Interface element records:
┏━━

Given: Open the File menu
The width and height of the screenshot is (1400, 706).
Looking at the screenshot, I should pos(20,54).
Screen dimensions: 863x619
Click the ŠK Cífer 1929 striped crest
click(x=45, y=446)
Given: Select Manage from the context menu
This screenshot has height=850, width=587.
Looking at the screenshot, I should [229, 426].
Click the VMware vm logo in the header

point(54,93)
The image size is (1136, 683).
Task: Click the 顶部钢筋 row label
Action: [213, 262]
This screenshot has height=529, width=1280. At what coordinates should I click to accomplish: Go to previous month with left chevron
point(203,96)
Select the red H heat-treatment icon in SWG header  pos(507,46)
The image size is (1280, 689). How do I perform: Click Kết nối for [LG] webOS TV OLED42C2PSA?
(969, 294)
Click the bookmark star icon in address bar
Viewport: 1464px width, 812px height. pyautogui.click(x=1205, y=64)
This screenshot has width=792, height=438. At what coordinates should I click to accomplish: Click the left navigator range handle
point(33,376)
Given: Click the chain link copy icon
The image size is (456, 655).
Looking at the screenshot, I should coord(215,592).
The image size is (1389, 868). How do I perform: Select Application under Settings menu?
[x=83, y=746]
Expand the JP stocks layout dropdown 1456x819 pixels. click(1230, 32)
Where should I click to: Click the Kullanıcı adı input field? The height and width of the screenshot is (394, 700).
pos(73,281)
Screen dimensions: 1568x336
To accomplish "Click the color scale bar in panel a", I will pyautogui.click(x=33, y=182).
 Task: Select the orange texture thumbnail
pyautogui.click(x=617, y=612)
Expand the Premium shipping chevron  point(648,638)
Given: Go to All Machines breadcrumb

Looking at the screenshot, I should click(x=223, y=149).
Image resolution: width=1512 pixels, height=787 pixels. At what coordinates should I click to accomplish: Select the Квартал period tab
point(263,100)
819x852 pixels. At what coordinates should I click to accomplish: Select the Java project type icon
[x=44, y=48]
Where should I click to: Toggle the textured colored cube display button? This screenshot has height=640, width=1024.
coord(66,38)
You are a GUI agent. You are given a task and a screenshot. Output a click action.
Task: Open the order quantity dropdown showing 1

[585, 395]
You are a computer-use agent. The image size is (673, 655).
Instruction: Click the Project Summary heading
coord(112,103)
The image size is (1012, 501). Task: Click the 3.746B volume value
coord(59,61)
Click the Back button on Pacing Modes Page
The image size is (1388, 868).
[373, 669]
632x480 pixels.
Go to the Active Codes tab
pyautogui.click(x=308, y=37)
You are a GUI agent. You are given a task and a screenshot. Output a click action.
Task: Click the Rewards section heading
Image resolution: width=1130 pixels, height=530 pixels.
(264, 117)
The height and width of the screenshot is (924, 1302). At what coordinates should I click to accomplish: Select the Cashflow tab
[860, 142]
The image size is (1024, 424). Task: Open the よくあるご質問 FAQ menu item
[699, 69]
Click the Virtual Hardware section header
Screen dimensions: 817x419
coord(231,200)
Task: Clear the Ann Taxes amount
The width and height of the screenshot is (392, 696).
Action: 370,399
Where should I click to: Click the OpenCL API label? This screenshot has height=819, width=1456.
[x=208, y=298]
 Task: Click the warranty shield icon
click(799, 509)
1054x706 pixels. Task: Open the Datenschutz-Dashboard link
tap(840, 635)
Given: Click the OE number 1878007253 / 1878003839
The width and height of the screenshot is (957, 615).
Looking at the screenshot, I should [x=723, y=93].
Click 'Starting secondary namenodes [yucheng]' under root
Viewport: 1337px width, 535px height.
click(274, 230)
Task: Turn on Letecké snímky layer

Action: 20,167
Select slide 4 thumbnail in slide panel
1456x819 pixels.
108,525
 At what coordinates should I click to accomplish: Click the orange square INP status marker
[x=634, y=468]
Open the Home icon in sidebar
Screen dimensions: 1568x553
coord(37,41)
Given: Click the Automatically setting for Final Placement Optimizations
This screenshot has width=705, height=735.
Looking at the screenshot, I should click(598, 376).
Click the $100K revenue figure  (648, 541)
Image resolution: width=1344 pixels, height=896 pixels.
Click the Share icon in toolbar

┗━━

- INSTRUCTION
Reproduce the entire listing above verbatim, from its first line to its last.

- REPLY
Given: Open the File menu
The width and height of the screenshot is (1400, 706).
Looking at the screenshot, I should pos(20,54).
Screen dimensions: 863x619
Click the ŠK Cífer 1929 striped crest
click(x=45, y=446)
Given: Select Manage from the context menu
This screenshot has height=850, width=587.
Looking at the screenshot, I should [229, 426].
Click the VMware vm logo in the header

point(54,93)
The image size is (1136, 683).
Task: Click the 顶部钢筋 row label
Action: [213, 262]
This screenshot has height=529, width=1280. At what coordinates should I click to accomplish: Go to previous month with left chevron
point(203,96)
Select the red H heat-treatment icon in SWG header  pos(507,46)
The image size is (1280, 689). How do I perform: Click Kết nối for [LG] webOS TV OLED42C2PSA?
(969, 294)
Click the bookmark star icon in address bar
Viewport: 1464px width, 812px height. pyautogui.click(x=1205, y=64)
This screenshot has width=792, height=438. At what coordinates should I click to accomplish: Click the left navigator range handle
point(33,376)
Given: Click the chain link copy icon
The image size is (456, 655).
Looking at the screenshot, I should coord(215,592).
The image size is (1389, 868). How do I perform: Select Application under Settings menu?
[x=83, y=746]
Expand the JP stocks layout dropdown 1456x819 pixels. click(1230, 32)
Where should I click to: Click the Kullanıcı adı input field? The height and width of the screenshot is (394, 700).
pos(73,281)
Screen dimensions: 1568x336
To accomplish "Click the color scale bar in panel a", I will pyautogui.click(x=33, y=182).
 Task: Select the orange texture thumbnail
pyautogui.click(x=617, y=612)
Expand the Premium shipping chevron  point(648,638)
Given: Go to All Machines breadcrumb

Looking at the screenshot, I should click(x=223, y=149).
Image resolution: width=1512 pixels, height=787 pixels. At what coordinates should I click to accomplish: Select the Квартал period tab
point(263,100)
819x852 pixels. At what coordinates should I click to accomplish: Select the Java project type icon
[x=44, y=48]
Where should I click to: Toggle the textured colored cube display button? This screenshot has height=640, width=1024.
coord(66,38)
You are a GUI agent. You are given a task and a screenshot. Output a click action.
Task: Open the order quantity dropdown showing 1

[585, 395]
You are a computer-use agent. The image size is (673, 655).
Instruction: Click the Project Summary heading
coord(112,103)
The image size is (1012, 501). Task: Click the 3.746B volume value
coord(59,61)
Click the Back button on Pacing Modes Page
The image size is (1388, 868).
[373, 669]
632x480 pixels.
Go to the Active Codes tab
pyautogui.click(x=308, y=37)
You are a GUI agent. You are given a task and a screenshot. Output a click action.
Task: Click the Rewards section heading
Image resolution: width=1130 pixels, height=530 pixels.
(264, 117)
The height and width of the screenshot is (924, 1302). At what coordinates should I click to accomplish: Select the Cashflow tab
[860, 142]
The image size is (1024, 424). Task: Open the よくあるご質問 FAQ menu item
[699, 69]
Click the Virtual Hardware section header
Screen dimensions: 817x419
coord(231,200)
Task: Clear the Ann Taxes amount
The width and height of the screenshot is (392, 696).
Action: 370,399
Where should I click to: Click the OpenCL API label? This screenshot has height=819, width=1456.
[x=208, y=298]
 Task: Click the warranty shield icon
click(799, 509)
1054x706 pixels. Task: Open the Datenschutz-Dashboard link
tap(840, 635)
Given: Click the OE number 1878007253 / 1878003839
The width and height of the screenshot is (957, 615).
Looking at the screenshot, I should [x=723, y=93].
Click 'Starting secondary namenodes [yucheng]' under root
Viewport: 1337px width, 535px height.
click(274, 230)
Task: Turn on Letecké snímky layer

Action: 20,167
Select slide 4 thumbnail in slide panel
1456x819 pixels.
108,525
 At what coordinates should I click to accomplish: Click the orange square INP status marker
[x=634, y=468]
Open the Home icon in sidebar
Screen dimensions: 1568x553
coord(37,41)
Given: Click the Automatically setting for Final Placement Optimizations
This screenshot has width=705, height=735.
Looking at the screenshot, I should click(598, 376).
Click the $100K revenue figure  (648, 541)
Image resolution: width=1344 pixels, height=896 pixels.
Click the Share icon in toolbar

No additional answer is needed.